Over the past eight years, I have travelled the world, seeking out children who have been orphaned by disaster, disease, violence or poverty. This endeavour has taken me to Haiti, the Philippines, Guyana, Japan and many parts of Africa.
Although born and raised in Canada, I have felt a need to help my young brothers and sisters wherever they might be. I have sought out those who could not help themselves and provided the blessings my Father has given me with the charge to, 'Feed my sheep'. These accounts are some of the many wonderful experiences I had through this work in Africa.
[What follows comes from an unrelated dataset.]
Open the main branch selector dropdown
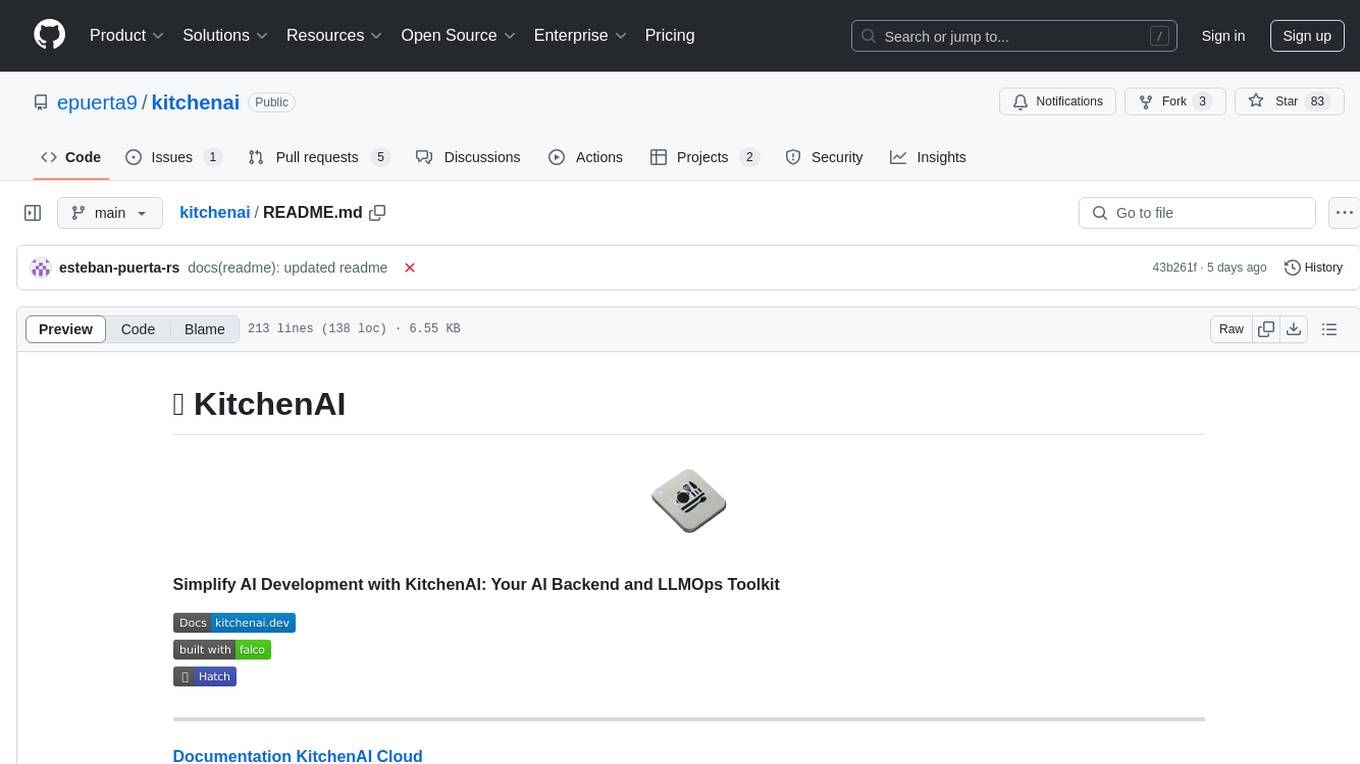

On several occasions, I have found myself in the middle of a slum with thousands of people around me pleading for help. I would sometimes feel helpless to resolve all their problems. The children would cling to me and the adults would plead for anything to help. At these moments, I would ask myself, 'What am I doing here? I will never be able to solve these problems and help all these people'. It is at these times that I would call my dear wife back in Canada to help me make sense of what I am doing half way around the world in the middle of such a human struggle for survival. In her sweet, kind and thoughtful way, she would remind me of those that have been helped and encourage me to just keep going.
My sense of hopelessness would shortly thereafter be set aside when I would be with some children we were helping and they would come up to me beaming with joy and happiness, eager to show me their school-marks or a picture they recently drew.
Journal Entry: WE ARE STARVING
Recently we found ourselves in Mozambique. We were being housed in a Catholic mission and we were there to determine the needs of the children in the area. One morning, we determined to take a walk out of the village. As we proceeded up the trail, we encountered many people going in the opposite direction, carrying rakes and hoes over their shoulders. Most of the people were women, some with babies on their backs. After a while, we determined to turn around and follow the crowd. After walking for a while, we saw that the people were all gathering in a clearing. In Mozambique, they speak Portuguese, so it was hard to communicate with them. I finally found a person who understood English and I asked him why all the people had gathered together. He responded that they were all starving and would come to find work in the fields. They had walked from their villages in the hope of finding work for the day.
Journal Entry: MAYBE WE WILL EAT TOMORROW
On one of our visits to the slums of Mombasa, we visited a rather meager looking orphanage. The matron had the sweetest heart and it was clear that she gave everything she had to the children. As she showed us around the home, it was evident that they had only the barest of necessities. She explained that she had no supporters and that the other women helping out were doing so without payment for they seldom had money. When she found work, she would bring her earnings home and purchase food for the children. I asked to see her food pantry and was shown a practically bare shelf. I asked her where she will get the food for the next day. She replied that she would go out in the evening and beg. I pressed the point by asking what she would do if she didn’t get any food that day. She explained that she would return to the home empty-handed and would explain to the children that there would be no food tonight, but maybe they would eat tomorrow.
It was a cold dark night when the children of the orphanage were awakened to the sounds of heavy equipment. Banging on the door was a developer who had claim to the land and wanted to evict the children’s home. He chose the middle of the night to start his work to avoid the certain refusal of authorization by government officials. The children had only minutes to quickly flee from the buildings before the bulldozers came in and flattened the buildings and everything that was inside. Orphans in Africa have no voice and are often disregarded, ignored and taken advantage in such ways.